After this exhalation of approval Nurse blew several breaths, leaned over him, pulled down his blue and white sailor-top, and elevated his chin with the back of her hand.
"There's no need to bother about the drawing-room or the dining-room or my bedroom or, in fact, any of the rooms except the night-nursery and the day-nursery. You're quite straight in here. I shall be back by the end of June."
Nurse shook her head very violently at this, and Michael felt tears of apprehension welling up into his eyes. Mrs. Fane paused a moment doubtfully; then she waved beautiful slim gloves and glided from the room. Michael listened to delicate footsteps on the stairs, and the tinkle of small ornaments. A bleak silence followed the banging of the front door.

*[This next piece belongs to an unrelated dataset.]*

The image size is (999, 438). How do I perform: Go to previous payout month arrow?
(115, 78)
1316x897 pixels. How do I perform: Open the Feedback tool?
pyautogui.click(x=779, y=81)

"She's gone away. I know she's gone away," he moaned.
"Who's She?" demanded Nurse. "She's the cat's mother."
"Mother! Mother!" he wailed. "She always goes away from Michael."
"And no wonder," said Nurse. "Dear, dear! Yes—tut-tut!—but goodness gracious, she won't be gone long. She'll be back in June."
"What's June?" Michael asked.
"If you ask any more silly questions you'll go to bed, young man; but if you're a good boy, I'll tell you a story."
"A real story? A nice long story?" asked Michael.
"I'll tell you a story about Jack o' my Nory And now my story's begun. I'll tell you another about Jack and his brother And now my story's done."
Nurse twiddled her thumbs with a complacent look, as she smacked her palate upon the final line.
"That isn't a story," said Michael sullenly. "When will mother be back?"
"In June. That's enough," said Nurse.
Michael went to sleep that night, trying to materialize this mysterious June. It came to mean a distant warmth of orange light towards which he waited very slowly. He lay awake thinking of June in the luminousness of a night-light shielded from his direct vision by a basin. His hands were muffled in fingerless gloves to prevent thumb-sucking. Suddenly upon the quiet came a blaze of light. Had he reached June? His sleepy eyelids uncurled to the scented vision of his beautiful mother. But it was only gaslight playing and fluttering over the figure of anæmic Annie taking hairpin after hairpin from her hair. Yet there was a certain interest in watching Annie undress. Her actions were less familiar than those of Nurse. Her lips were softer to kiss. Then the vision of June, rising and falling with Annie's breath, recurred from distances unattainable, faded again into the blackness of the night, and after a while came back dazzling and golden. It was morning, and in a chirping of sparrows and depth of quiet sunlight Michael began to wonder why he was sleeping beside Annie in a big bed. It was an experience that stood for a long time in his memory as the first adventure of his life.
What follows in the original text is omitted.